Arrange the lines below as a numbered list, skipping any blank lines and leaving out the pictures.

§ Dataset entries
○ ○ ○ ○
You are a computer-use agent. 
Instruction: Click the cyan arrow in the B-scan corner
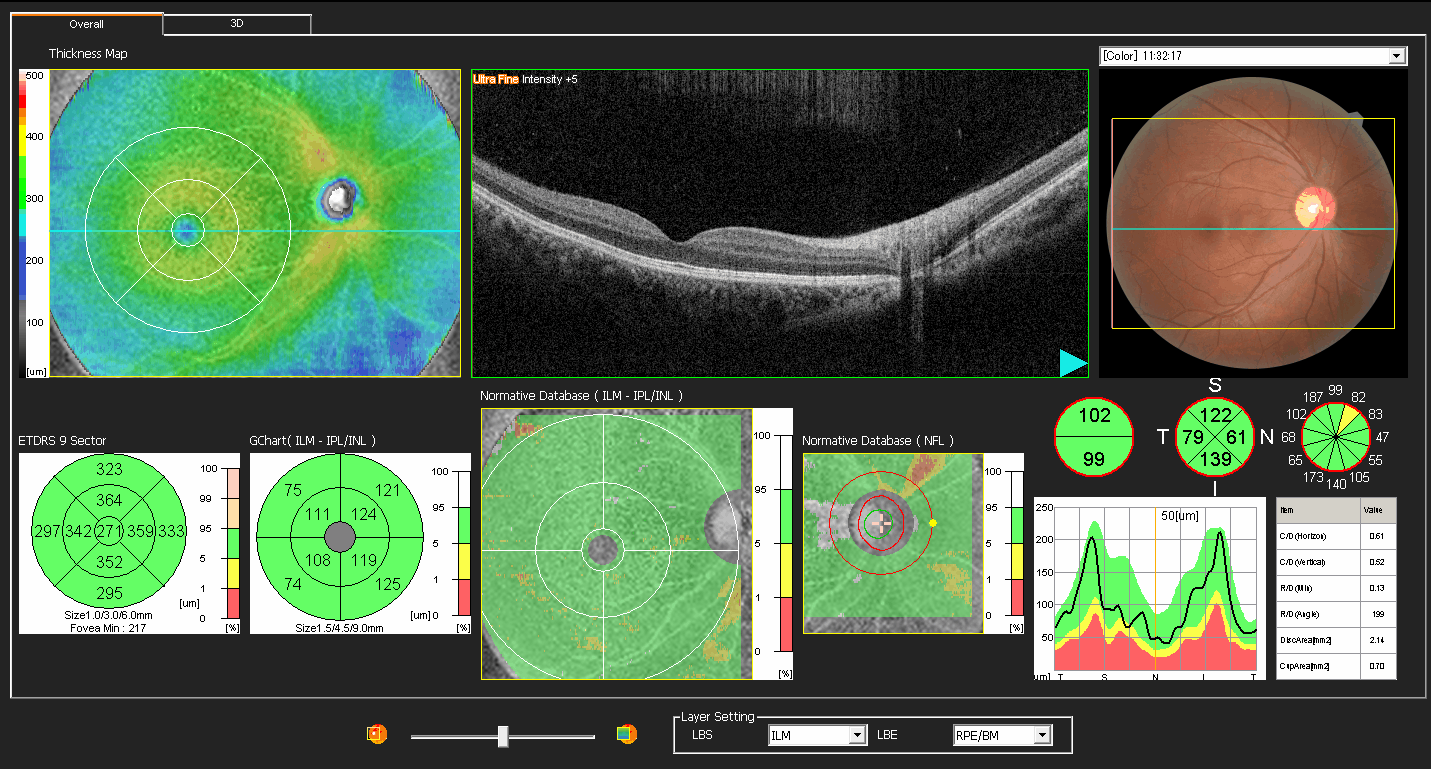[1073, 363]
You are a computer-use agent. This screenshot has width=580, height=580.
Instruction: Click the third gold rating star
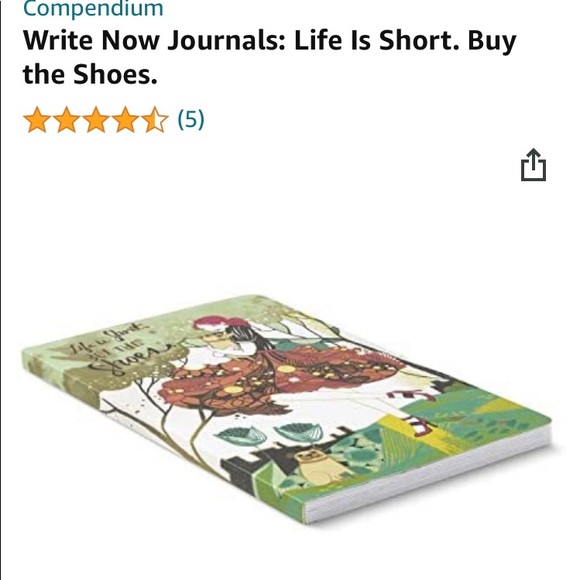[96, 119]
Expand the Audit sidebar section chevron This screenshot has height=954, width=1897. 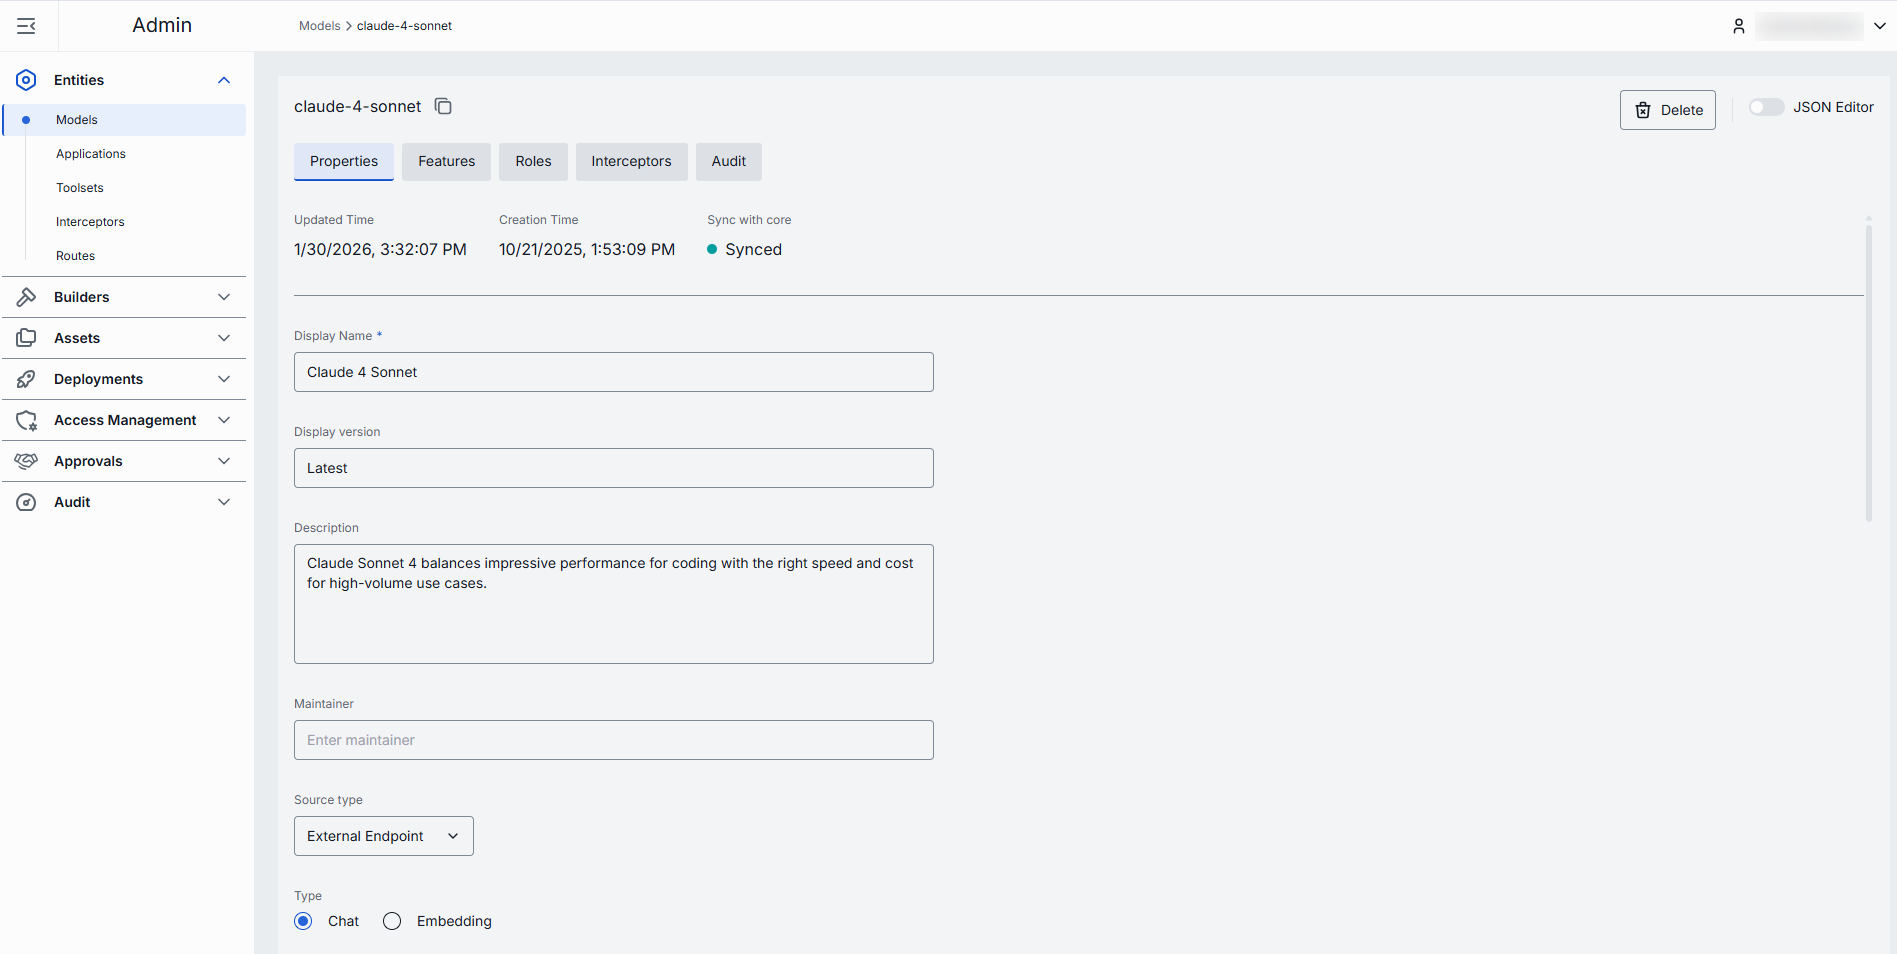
○ ○ ○ ○
§ Output for this exercise
1. You are a computer-use agent. 
2. Instruction: Click the cyan arrow in the B-scan corner
3. [1073, 363]
4. You are a computer-use agent. This screenshot has width=580, height=580.
5. Instruction: Click the third gold rating star
6. [96, 119]
7. Expand the Audit sidebar section chevron This screenshot has height=954, width=1897. 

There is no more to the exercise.